After lunch we will head four miles east to the Paisley Park. The Park is Prince’s extraordinary private estate and production complex. You will have the unprecedented opportunity to experience first-hand what it was like for Prince to create, produce and perform inside this private sanctuary and remarkable production complex. The tour is around 70 minutes and we will head back to Rochester and arrive back at the conference center around 5 pm.
Water will be provided. Entry and tour for both the Arboretum and the Paisley Park included. Lunch at the Arboretum not included.
Trip Leader: Peter Moe, Director, University of Minnesota Landscape Arboretum
New Bell Museum, MIN herbarium, and Surly Brewing Company
1:00 pm – 7:00 pm
Trip sponsored by ASPT
We will start from the Mayo Civic Center and head north towards the St. Paul campus of University of Minnesota. Upon arrival on the St. Paul campus we will visit the Bell Museum and the University of Minnesota Herbarium. The trip will stop by the Surly Brewery, a popular gathering spot near campus on the way back.
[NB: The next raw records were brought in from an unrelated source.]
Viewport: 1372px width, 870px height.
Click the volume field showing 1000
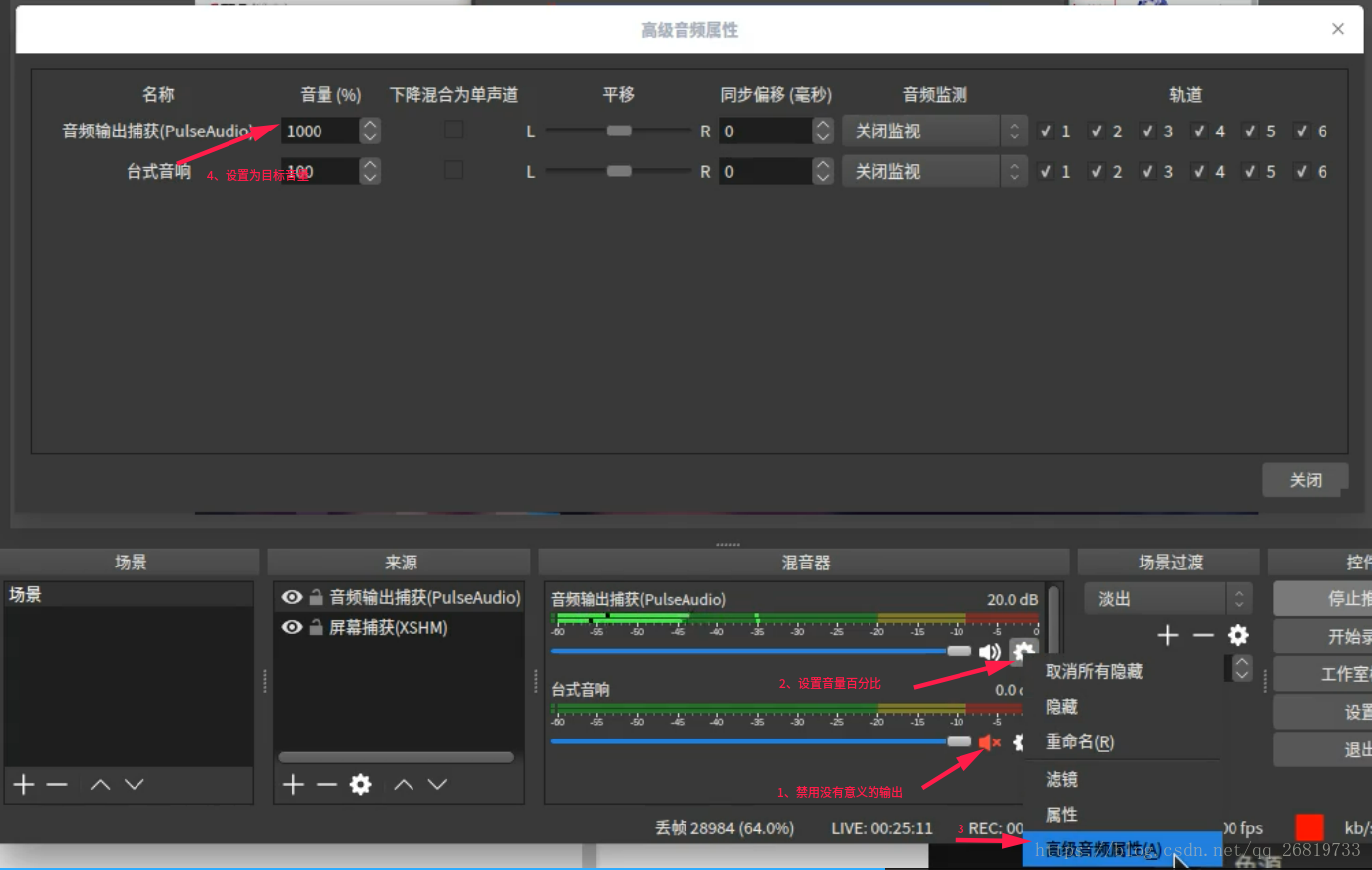tap(321, 130)
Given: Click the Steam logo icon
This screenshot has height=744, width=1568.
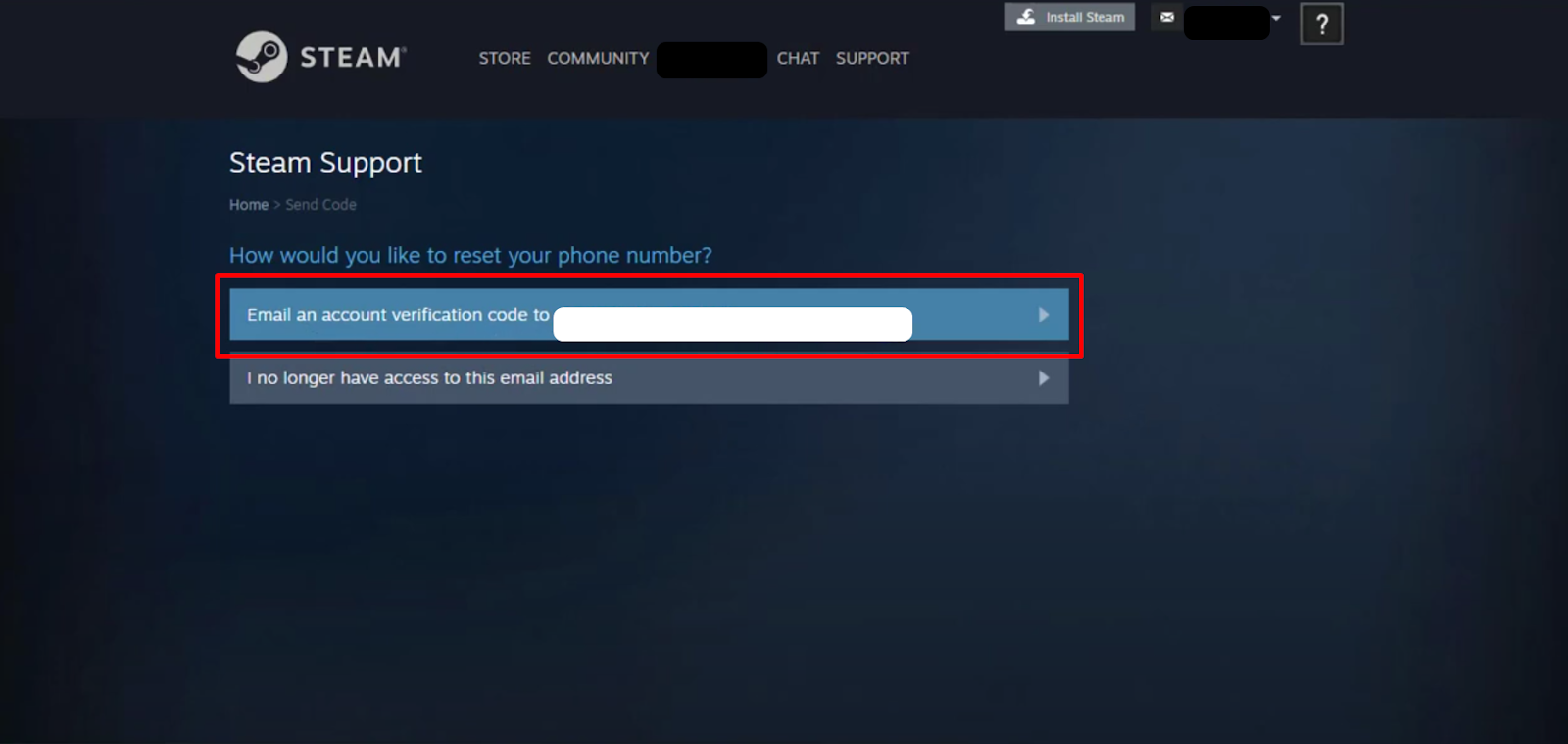Looking at the screenshot, I should 262,57.
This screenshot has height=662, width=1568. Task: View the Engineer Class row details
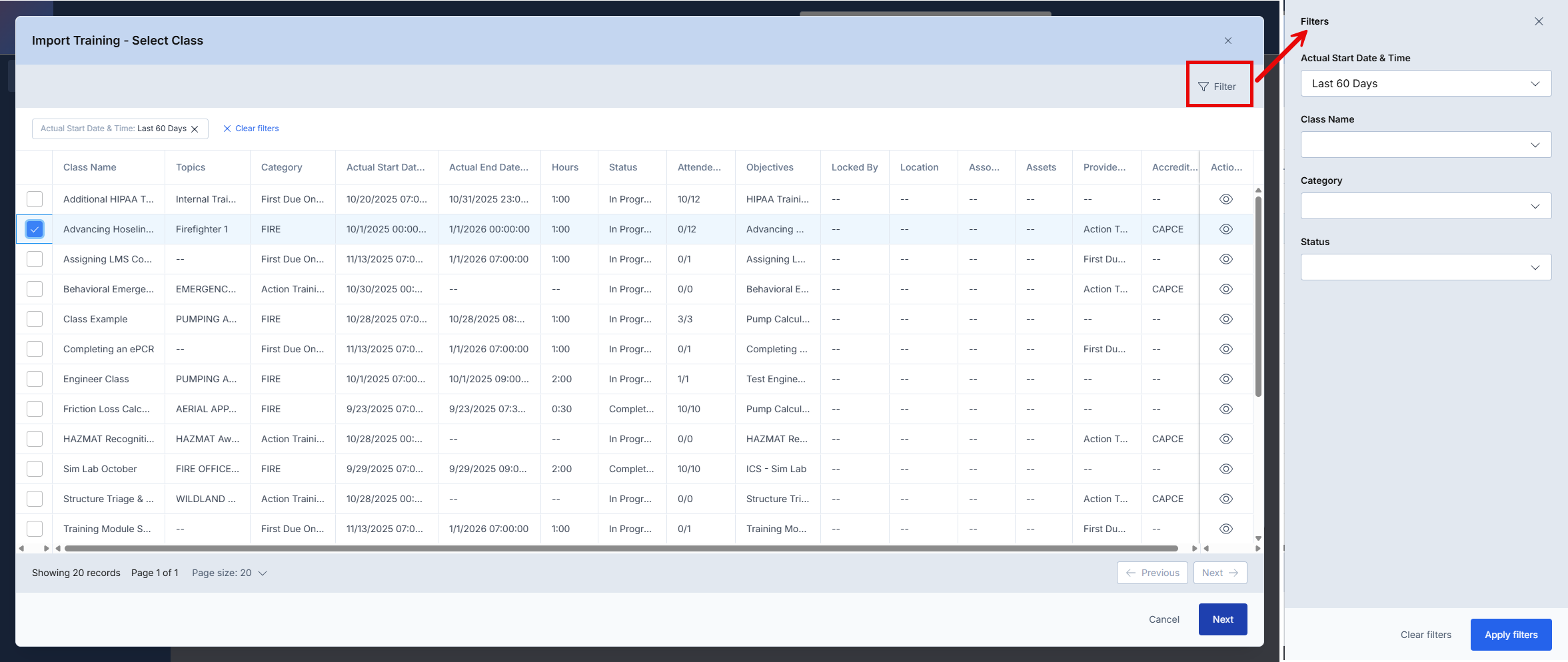(x=1225, y=379)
Moving to its new building summer 2018, the Bell Museum features a digital planetarium, high-tech exhibits, dioramas, outdoor learning experiences, and sustainable building design including a green roof and photovoltaic glass railings. Highlights in the main exhibits include world renowned wildlife dioramas by Walter Breckenridge, Francis Lee Jaques, and John Jarosz. The state-of-the-art planetarium features a dome constructed using the latest "seamless" technology, making it the first of its kind in the world. In our unique Touch & See Lab, visitors get hands-on access to natural history specimens—from 10,000 year-old fossils and living plants and animals to our honey bee hives. In addition, the new museum building has outdoor learning features including pollinator gardens, native wildflowers, grasses, shrubs and trees, a pond filled by rainwater collected from the museum’s roof, and large boulders representing Minnesota's major rocks types (basalt, limestone, sandstone) encourage visitors to climb and observe. In addition to touring the building trip leader will discuss public programing and outreach activities at the Bell. Participants will also have the opportunity to sample ice cream made from the campus dairy farm, including a custom flavor inspired by Bell Museum to celebrate grand opening of the new museum building.
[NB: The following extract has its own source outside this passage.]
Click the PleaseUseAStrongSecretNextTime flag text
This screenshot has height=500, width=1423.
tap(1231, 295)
The University of Minnesota Herbarium (MIN) is located in the Biological Sciences Center 0.9 miles from the museum and houses close to a million specimens. The record of historic flora of the Upper Midwest (including the Dakotas, Wisconsin, and southwestern Ontario) is among the best in the United States. Other significant historical collections include circumboreal and arctic flora, historic Pacific Island flora, early Amazonian flora, and early California plants. Our herbarium collections continue to expand with new specimens, particularly from the Minnesota Biological Survey (Minnesota Department of Natural Resources) and a tropical rain forest research program in Papua New Guinea from curator George Weiblen.
Ice cream and brewery purchases not incuded. The trip will finish at the Surly Brewery just off the campus.